Кстати, почему ее снова нет дома? Время половина одиннадцатого. Оставив ее утром у универа, я сказал, чтобы вечером она вызвала такси. Вот где она ходит? Или у меня проблемы с дикцией, и она не поняла, когда я просил ее уволиться? Еще и на звонок не отвечает.
Кормлю обеих собак и Юрана с его подружкой. Каждый раз ржу, делая это, потому что вспоминаю реакцию парней на моих питомцев с их именами. Я думал Романов меня порвет, уж больно ободрано выглядел его черно-белый тезка в тот момент.
Еду в фитнес центр, где, по словам бабы Кати работает Рита. Вот что она там делает? Клуб работает до одиннадцати. Время уже двенадцать. Она еще не выходила. Может, ушла раньше? Звоню. Мне снова никто не отвечает. Выхожу из машины, дергаю дверь клуба – закрыто. Свет горит на втором этаже, где видны беговые дорожки и велотренажеры. Но на них никто уже не занимается. Возвращаюсь в машину, и маниакальным взглядом пялюсь на дверь спортзала.

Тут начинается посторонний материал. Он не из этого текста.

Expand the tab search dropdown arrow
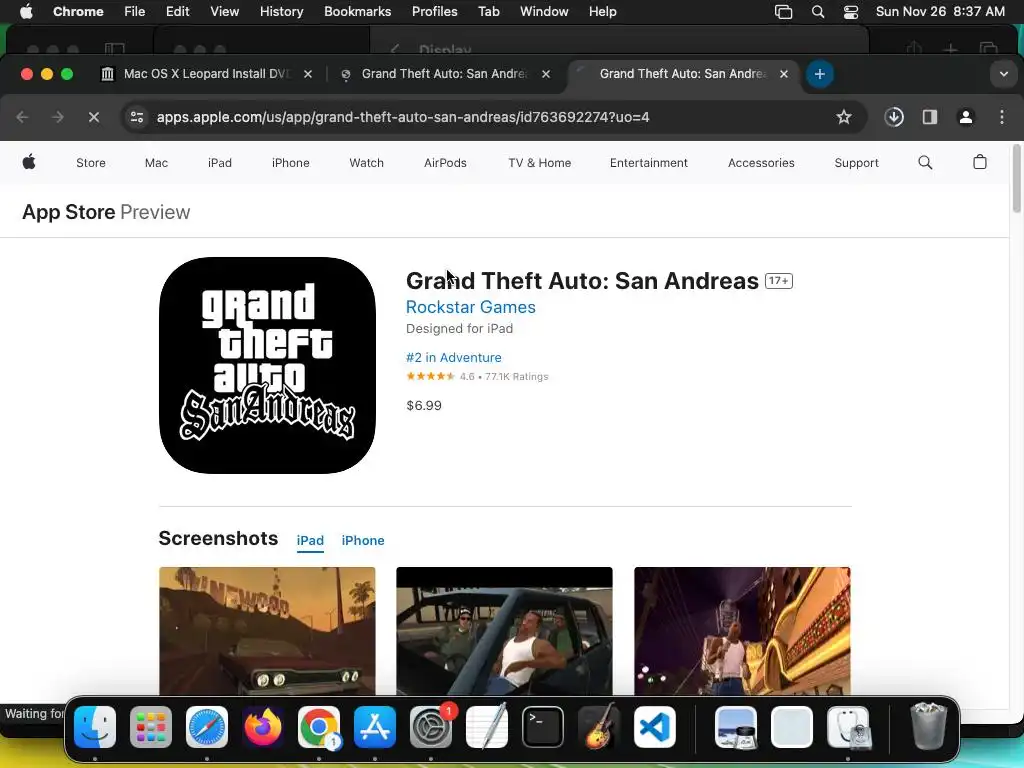[x=1003, y=74]
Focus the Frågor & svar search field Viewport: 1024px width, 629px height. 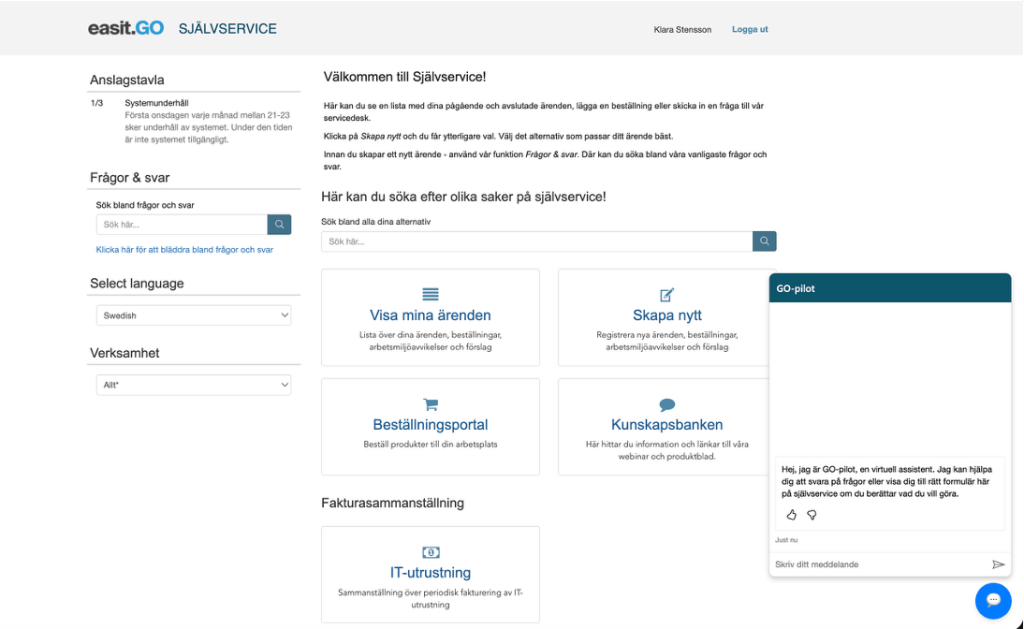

Начинаю понимать, почему Романов потихоньку сходил с ума, когда Тины не было рядом, и почему в итоге он практически закрыл ее дома. В голове крутятся мысли о том, где она может быть, с кем, и чем заниматься. Закрадываются гнусности, от которых становится тошно. Что, если она крутит роман с кем-нибудь, и поэтому не подпускает меня к себе. Может, просто не смогла отказать человеку, который помогал ей? То есть моему отцу… Ну а что, у нее же своя жизнь. Может, кто-то ухаживал за ней в детдоме? Она миленькая. И вообще, как она могла жить в детском доме, среди озабоченных подростков, и остаться девственницей? Вспоминаю себя в школе и жалею девчонок, которым пришлось учиться со мной. Надо, кстати, сказать Романову, чтобы Джессику в эту школу не отдавал. Ненадежная она для женского пола.